Material for the task section start
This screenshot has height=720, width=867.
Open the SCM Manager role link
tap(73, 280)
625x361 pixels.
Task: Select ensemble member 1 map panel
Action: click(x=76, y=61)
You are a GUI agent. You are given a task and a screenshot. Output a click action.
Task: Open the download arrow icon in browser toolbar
Material for the task section end
* _Task requirements_: Transcribe every record above exactly as written.

* _Response_:
This screenshot has height=720, width=867.
Open the SCM Manager role link
tap(73, 280)
625x361 pixels.
Task: Select ensemble member 1 map panel
Action: click(x=76, y=61)
You are a GUI agent. You are given a task and a screenshot. Output a click action.
Task: Open the download arrow icon in browser toolbar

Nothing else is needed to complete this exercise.